Alternative libertaire : Dans quel contexte et pour quelles missions l’AVFT a-t-elle été créée ?

Laure Ignace : L’AVFT a été créée pour rendre visibles et lutter contre les violences sexuelles masculines dans le cadre du travail à une époque où il n’existait aucune loi réprimant le harcèlement sexuel en France, que ce soit en droit du travail ou en droit pénal. Marie-Victoire Louis, militante féministe, chercheuse au CNRS, ayant mené une recherche sur l’histoire du droit de cuissage en France (publiée dans un livre intitulé Le Droit de cuissage.

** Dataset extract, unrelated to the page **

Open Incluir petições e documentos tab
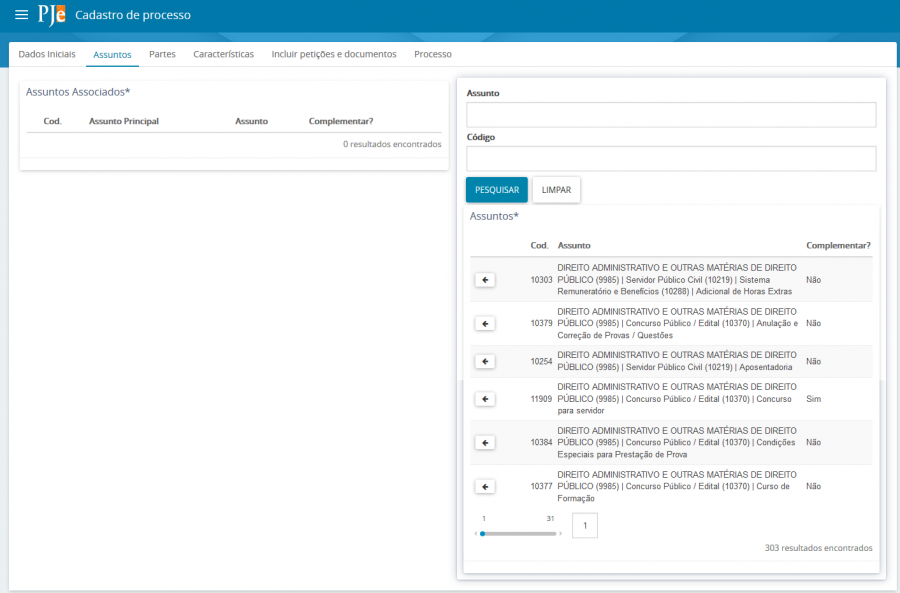Screen dimensions: 900x593 click(334, 54)
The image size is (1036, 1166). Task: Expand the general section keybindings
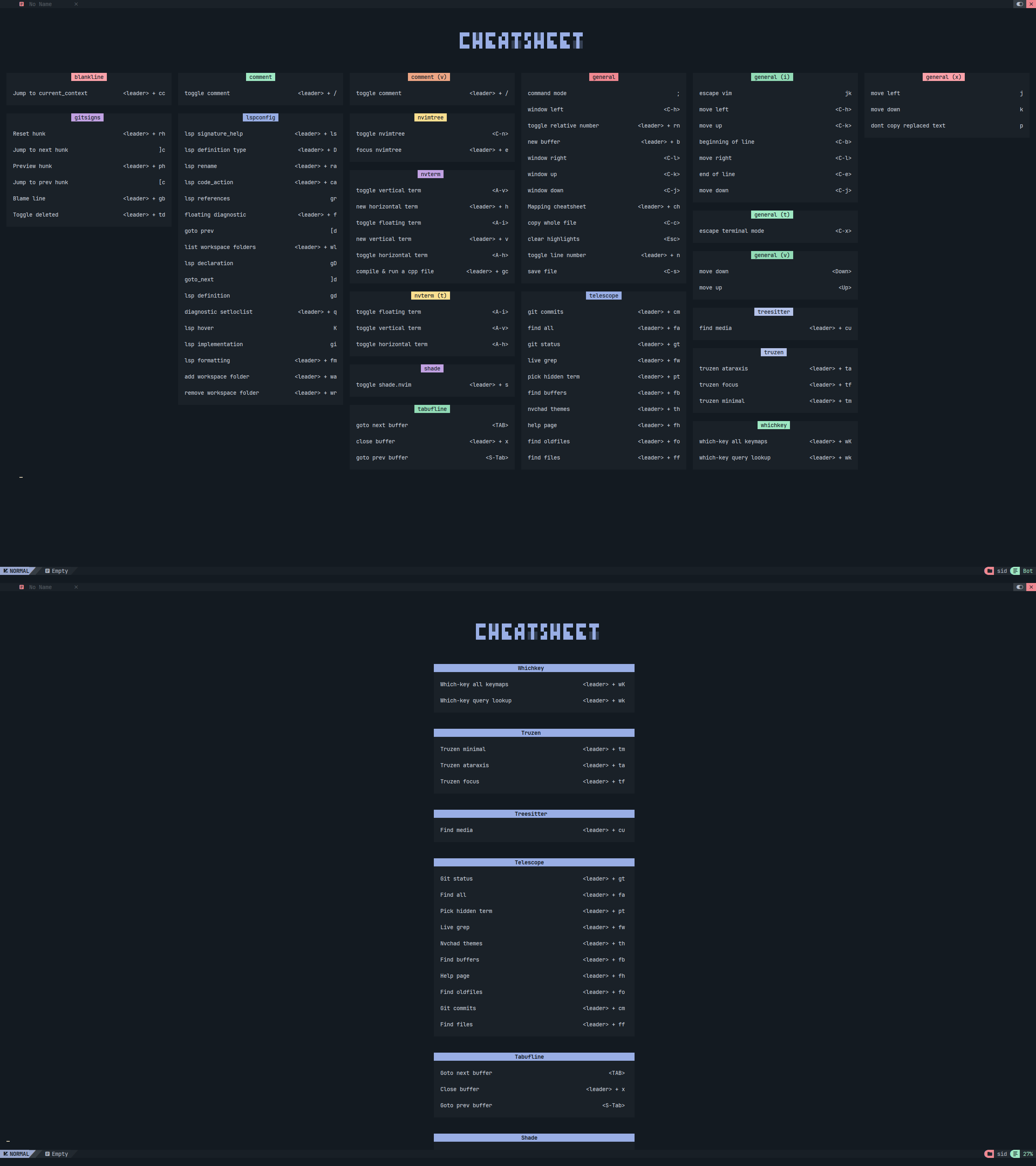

France 1860-1930), une femme victime de harcèlement sexuel et Yvette Feuillet, eurodéputée, ont créé l’AVFT et se sont donné pour mission première de faire voter une loi réprimant le harcèlement sexuel, ce qui fut chose faite avec l’introduction du délit de harcèlement sexuel dans le code pénal de 1994.


Cet article tiré du dossier spécial d’Alternative libertaire de novembre 2016 s’inscrit dans le cadre de la campagne d’AL contre les violences faites aux femmes.


À partir de quand parle-t-on de violence sexuelle ? Qui sont les victimes ?

Laure Ignace : Il y a violence quand est exercée une coercition physique, morale ou psychologique, à des fins sexuelles ou quand des propos ou comportements sexuels sont exercés lorsque la personne qui en est destinataire n’y a pas volontairement adhéré.

Les victimes sont (dans nos dossiers) à 99 % des femmes, de toutes origines sociales, de toutes catégories socio-professionnelles, de tous âges et de toutes origines culturelles ou « ethniques ». La tendance que nous retrouvons néanmoins le plus, ce sont des femmes jeunes (moins de 35 ans) donc en début de carrière professionnelle.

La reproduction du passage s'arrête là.